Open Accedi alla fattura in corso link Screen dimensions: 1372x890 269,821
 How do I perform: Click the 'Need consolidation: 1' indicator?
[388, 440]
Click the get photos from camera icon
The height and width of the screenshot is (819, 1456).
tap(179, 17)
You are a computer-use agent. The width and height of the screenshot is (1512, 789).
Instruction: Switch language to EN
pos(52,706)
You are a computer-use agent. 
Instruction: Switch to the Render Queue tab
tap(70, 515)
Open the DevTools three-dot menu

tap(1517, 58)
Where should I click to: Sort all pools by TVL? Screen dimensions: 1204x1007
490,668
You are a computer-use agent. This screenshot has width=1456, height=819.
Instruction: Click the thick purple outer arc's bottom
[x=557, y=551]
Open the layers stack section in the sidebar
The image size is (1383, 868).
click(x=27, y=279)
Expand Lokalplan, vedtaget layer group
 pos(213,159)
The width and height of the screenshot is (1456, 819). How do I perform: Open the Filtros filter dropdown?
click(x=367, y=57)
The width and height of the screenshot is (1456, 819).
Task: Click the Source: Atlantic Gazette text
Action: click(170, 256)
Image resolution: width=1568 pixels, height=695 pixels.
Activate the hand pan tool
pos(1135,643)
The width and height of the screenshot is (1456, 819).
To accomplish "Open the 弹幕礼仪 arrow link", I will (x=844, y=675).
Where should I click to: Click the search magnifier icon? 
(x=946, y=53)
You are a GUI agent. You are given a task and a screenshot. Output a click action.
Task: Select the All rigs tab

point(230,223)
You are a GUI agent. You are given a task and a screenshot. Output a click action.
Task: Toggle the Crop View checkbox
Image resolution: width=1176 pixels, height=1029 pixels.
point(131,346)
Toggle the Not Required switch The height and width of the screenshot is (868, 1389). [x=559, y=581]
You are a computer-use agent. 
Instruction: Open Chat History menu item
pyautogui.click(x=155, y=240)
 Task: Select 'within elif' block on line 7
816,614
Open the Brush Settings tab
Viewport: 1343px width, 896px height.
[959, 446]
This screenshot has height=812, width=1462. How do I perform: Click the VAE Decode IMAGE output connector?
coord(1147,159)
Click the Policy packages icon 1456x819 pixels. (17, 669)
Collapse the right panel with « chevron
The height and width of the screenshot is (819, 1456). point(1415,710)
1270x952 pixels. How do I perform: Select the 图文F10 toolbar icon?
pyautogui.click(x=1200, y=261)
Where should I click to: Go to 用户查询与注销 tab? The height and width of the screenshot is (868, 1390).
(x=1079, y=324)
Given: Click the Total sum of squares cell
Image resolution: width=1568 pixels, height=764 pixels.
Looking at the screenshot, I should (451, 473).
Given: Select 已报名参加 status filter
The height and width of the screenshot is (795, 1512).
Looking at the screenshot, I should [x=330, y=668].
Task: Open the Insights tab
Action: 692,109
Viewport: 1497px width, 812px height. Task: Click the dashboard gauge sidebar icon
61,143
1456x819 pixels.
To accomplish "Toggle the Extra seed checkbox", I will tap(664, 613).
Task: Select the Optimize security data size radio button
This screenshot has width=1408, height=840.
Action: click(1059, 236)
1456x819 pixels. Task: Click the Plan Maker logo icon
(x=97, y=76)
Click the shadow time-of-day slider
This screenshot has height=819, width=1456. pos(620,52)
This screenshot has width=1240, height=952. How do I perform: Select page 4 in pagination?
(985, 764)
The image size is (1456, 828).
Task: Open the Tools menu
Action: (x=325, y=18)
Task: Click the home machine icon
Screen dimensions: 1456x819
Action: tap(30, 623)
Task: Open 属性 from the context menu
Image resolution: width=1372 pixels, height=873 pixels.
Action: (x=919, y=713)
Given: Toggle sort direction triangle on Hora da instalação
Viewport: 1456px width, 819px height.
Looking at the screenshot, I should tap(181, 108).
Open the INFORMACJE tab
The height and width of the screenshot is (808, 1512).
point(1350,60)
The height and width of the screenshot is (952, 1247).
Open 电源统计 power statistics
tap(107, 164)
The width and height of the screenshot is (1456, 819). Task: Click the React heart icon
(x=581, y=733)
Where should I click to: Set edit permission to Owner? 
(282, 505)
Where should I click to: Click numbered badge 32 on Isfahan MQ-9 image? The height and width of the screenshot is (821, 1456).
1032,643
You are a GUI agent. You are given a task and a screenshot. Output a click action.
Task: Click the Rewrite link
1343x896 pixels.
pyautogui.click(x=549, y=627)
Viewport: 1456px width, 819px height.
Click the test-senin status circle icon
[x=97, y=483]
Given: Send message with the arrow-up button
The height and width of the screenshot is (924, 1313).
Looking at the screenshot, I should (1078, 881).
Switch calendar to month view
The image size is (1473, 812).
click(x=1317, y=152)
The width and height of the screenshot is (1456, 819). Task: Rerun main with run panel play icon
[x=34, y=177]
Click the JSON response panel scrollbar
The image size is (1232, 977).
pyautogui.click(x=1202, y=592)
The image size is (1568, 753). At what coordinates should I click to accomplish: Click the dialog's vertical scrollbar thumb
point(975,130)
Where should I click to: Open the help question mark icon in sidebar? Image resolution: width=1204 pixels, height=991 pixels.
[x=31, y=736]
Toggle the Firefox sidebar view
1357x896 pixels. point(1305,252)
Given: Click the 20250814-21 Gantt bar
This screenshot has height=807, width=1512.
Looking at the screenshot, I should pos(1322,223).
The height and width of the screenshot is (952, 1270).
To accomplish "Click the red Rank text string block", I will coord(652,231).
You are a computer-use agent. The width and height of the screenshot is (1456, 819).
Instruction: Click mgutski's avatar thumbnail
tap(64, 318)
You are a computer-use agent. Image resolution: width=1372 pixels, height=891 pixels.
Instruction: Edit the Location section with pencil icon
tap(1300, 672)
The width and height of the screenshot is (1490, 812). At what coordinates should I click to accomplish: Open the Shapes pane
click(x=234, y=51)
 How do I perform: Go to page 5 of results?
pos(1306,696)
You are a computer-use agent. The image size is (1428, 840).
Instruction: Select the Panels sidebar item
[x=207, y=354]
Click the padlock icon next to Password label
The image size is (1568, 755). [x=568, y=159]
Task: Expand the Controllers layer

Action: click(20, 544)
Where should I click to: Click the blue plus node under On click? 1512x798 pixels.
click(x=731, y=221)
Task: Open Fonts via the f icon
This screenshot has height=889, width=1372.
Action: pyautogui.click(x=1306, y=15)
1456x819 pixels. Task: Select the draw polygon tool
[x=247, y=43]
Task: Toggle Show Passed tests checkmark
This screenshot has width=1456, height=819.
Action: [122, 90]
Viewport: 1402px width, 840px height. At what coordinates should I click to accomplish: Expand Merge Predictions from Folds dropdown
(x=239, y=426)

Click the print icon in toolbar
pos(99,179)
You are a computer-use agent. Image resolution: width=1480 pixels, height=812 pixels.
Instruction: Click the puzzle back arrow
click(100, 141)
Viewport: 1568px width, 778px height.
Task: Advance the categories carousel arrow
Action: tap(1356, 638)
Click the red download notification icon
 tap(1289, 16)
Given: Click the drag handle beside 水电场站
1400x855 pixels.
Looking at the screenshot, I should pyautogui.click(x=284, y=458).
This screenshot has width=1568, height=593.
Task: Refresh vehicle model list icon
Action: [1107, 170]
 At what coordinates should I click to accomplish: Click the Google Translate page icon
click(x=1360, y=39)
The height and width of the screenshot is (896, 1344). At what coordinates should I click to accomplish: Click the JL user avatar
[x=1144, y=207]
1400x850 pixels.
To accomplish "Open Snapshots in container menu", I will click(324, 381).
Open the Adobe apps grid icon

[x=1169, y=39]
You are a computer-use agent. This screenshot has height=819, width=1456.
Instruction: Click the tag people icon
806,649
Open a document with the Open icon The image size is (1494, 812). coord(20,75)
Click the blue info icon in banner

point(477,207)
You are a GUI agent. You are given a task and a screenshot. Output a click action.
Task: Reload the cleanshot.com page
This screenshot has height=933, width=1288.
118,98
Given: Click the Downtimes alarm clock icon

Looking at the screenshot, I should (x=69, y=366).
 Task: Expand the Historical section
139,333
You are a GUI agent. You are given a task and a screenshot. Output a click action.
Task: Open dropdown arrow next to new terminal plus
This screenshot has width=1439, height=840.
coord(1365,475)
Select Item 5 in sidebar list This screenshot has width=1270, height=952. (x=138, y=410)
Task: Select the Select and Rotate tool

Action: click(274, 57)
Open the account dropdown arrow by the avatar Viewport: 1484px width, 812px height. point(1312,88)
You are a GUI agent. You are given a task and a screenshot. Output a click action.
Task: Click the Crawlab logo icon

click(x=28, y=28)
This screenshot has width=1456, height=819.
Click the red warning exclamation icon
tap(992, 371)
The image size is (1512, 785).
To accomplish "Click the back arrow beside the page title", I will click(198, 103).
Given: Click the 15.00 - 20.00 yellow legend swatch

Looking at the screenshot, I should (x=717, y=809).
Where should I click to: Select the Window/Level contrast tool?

TO DO →
The output should be exactly the lines from the one containing "The image size is (1512, 785)." to the final line of the listing above, inclusive.

EXERCISE OUTPUT →
The image size is (1512, 785).
To accomplish "Click the back arrow beside the page title", I will click(198, 103).
Given: Click the 15.00 - 20.00 yellow legend swatch

Looking at the screenshot, I should (x=717, y=809).
Where should I click to: Select the Window/Level contrast tool?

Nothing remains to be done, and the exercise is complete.